The machine language code is shown in binary. It consists of 8 bits of opcode and 16 bits of address for each instruction. From the assembly language code it is a little easier to see what this program does. The first instruction loads the data stored in memory at a location known as ``Y'' into the CPU register (for CPU's with only one register, this is often called the accumulator). The second instruction adds the data stored in memory at location ``X'' to the data in the accumulator, and stores the sum back in the accumulator. Finally, the value in the accumulator is stored back to memory at location ``Y''. With the data values shown in memory in the figure, at the end of this program fragment, the location known as ``Y'' will contain the value 48.
A utility program is provided to translate the assembly language code (arguably) readable by people into the machine language code readable by the CPU. This program is called the assembler. The program in the assembly language or any other higher language is called the source program, whereas the program assembled into machine language is called the object program. The terms source code and object code are also used to refer to source and object programs.

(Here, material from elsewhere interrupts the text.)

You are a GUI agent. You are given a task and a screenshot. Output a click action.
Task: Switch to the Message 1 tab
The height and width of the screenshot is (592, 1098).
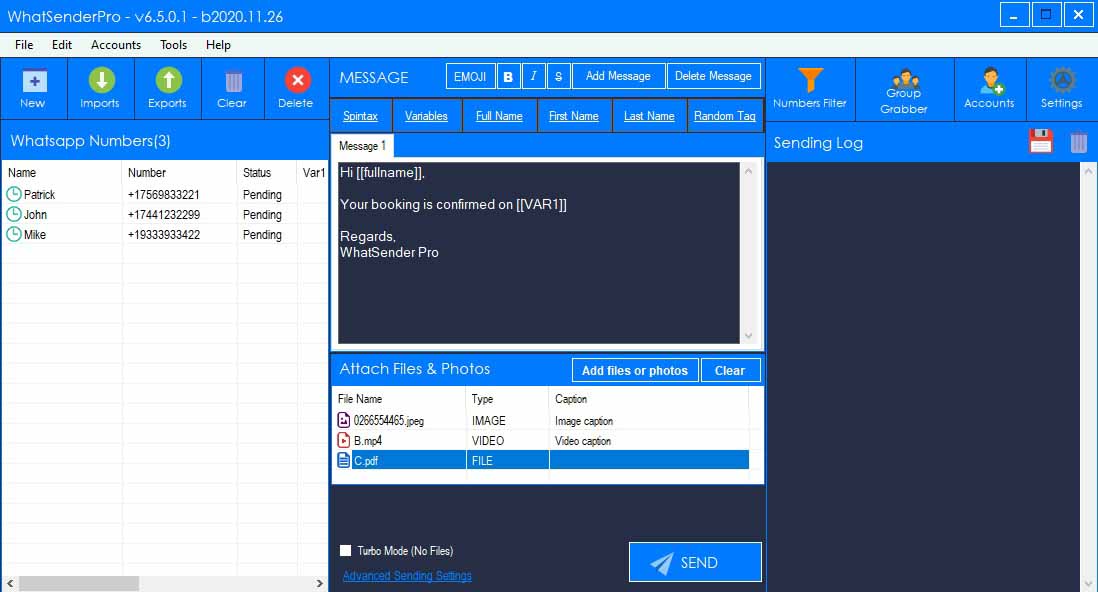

Assembly language is a decided improvement over programming in machine language, however, we are still stuck with having to manipulate data in very simple steps such as load, store, add, etc., which can be a tedious, error prone process. Fortunately for us, programming languages at higher levels still, languages closer to the way we think about programming, have been developed along with translators (called compilers) for converting to object programs. One such language is C, which is the subject of this text and is introduced in the next Section.